Each line in the records below that has the word "will" should be copied.
DATASET ENTRIES: Begin
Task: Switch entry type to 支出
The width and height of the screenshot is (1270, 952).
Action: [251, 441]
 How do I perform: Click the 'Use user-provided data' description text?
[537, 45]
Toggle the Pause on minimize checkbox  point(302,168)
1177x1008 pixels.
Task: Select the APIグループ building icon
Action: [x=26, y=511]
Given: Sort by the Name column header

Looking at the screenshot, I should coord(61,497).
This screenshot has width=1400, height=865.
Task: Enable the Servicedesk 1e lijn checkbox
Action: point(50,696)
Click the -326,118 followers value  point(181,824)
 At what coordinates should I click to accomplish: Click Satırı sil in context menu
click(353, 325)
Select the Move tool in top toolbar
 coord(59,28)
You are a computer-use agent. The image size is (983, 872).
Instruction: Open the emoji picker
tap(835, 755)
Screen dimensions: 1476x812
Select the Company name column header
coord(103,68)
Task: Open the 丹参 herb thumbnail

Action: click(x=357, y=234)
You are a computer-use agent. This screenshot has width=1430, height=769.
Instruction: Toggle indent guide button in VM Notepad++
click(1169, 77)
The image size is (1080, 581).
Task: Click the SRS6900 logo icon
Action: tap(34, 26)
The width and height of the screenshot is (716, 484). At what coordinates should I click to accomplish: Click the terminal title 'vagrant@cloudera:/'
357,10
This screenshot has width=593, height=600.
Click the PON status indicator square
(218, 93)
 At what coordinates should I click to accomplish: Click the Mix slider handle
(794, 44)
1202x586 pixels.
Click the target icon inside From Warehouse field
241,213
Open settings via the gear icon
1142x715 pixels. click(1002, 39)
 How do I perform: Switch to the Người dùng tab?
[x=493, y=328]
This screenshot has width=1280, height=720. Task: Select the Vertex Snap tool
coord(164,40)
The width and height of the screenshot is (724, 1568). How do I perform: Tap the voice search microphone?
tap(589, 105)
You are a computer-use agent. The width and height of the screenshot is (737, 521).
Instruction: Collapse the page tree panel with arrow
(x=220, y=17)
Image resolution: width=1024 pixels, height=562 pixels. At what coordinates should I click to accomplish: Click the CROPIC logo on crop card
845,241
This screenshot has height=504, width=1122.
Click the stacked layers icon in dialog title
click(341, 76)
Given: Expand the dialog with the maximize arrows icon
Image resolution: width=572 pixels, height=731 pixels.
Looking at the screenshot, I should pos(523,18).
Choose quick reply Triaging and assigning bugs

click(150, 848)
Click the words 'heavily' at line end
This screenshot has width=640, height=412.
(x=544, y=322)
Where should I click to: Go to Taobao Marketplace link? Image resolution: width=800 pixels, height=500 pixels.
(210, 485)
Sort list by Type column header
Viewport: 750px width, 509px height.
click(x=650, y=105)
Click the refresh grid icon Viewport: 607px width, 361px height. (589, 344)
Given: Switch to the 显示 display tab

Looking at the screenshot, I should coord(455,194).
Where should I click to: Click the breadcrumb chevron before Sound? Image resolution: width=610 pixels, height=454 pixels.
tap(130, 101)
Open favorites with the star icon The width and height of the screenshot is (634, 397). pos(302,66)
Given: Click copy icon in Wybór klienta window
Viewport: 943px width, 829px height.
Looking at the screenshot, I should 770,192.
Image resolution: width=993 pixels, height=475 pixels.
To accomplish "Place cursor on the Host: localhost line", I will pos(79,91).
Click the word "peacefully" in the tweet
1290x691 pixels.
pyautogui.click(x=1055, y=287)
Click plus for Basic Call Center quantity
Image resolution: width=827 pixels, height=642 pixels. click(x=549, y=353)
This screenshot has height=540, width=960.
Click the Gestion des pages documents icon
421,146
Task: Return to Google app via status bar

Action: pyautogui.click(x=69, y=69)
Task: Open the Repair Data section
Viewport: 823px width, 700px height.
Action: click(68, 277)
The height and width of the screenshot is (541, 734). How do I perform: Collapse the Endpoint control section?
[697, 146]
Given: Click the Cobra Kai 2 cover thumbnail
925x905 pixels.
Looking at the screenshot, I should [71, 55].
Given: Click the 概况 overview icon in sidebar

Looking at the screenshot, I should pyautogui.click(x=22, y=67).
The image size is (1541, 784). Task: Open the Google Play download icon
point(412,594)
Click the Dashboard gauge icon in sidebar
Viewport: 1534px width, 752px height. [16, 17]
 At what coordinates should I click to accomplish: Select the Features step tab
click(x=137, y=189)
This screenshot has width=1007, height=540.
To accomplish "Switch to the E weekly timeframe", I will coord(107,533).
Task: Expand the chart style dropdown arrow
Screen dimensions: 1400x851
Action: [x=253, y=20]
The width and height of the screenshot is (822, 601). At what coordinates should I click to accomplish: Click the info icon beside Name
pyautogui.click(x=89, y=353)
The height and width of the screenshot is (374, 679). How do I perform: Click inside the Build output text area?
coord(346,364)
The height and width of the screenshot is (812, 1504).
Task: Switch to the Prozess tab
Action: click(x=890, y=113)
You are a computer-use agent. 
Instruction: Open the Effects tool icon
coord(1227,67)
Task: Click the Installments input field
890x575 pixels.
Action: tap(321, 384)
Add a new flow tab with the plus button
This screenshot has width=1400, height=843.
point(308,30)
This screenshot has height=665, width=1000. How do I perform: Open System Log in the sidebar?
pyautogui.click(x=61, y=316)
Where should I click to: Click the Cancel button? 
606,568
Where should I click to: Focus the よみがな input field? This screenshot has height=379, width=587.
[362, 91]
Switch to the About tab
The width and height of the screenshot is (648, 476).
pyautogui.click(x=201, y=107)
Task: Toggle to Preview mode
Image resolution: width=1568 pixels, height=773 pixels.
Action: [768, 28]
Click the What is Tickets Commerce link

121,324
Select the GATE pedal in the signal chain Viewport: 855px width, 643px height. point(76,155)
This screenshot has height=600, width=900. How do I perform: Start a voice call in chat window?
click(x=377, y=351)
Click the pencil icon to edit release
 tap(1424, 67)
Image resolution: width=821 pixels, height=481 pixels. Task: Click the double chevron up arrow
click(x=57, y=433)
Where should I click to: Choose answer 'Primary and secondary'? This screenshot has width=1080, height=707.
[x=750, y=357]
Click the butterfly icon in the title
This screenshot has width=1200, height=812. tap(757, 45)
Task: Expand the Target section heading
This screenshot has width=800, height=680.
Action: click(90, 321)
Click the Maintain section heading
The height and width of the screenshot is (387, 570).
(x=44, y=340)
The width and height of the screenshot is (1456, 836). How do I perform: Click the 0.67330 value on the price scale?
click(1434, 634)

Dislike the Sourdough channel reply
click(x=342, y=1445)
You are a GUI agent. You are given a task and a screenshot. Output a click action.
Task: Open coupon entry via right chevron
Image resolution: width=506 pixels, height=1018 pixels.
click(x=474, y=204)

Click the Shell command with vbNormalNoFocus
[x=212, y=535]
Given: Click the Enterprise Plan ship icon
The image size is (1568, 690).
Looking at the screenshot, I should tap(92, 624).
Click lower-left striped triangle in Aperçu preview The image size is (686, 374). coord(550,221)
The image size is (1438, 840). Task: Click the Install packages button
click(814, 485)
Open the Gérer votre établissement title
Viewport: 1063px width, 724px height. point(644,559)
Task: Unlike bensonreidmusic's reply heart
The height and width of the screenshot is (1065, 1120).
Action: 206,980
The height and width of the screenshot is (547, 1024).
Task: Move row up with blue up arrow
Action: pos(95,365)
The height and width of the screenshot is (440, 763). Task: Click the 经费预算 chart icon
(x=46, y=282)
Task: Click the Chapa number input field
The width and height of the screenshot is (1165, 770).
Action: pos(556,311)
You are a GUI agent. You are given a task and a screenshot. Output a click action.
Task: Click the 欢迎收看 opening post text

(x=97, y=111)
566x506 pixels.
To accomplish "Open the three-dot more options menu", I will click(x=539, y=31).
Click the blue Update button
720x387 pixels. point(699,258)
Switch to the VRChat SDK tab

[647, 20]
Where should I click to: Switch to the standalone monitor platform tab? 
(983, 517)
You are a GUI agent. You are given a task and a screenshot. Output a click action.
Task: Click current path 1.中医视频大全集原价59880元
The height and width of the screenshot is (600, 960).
DATASET ENTRIES: End
RESULT OF THE EXERCISE:
To accomplish "Place cursor on the Host: localhost line", I will pos(79,91).
To accomplish "Switch to the E weekly timeframe", I will coord(107,533).
To accomplish "Open the three-dot more options menu", I will click(x=539, y=31).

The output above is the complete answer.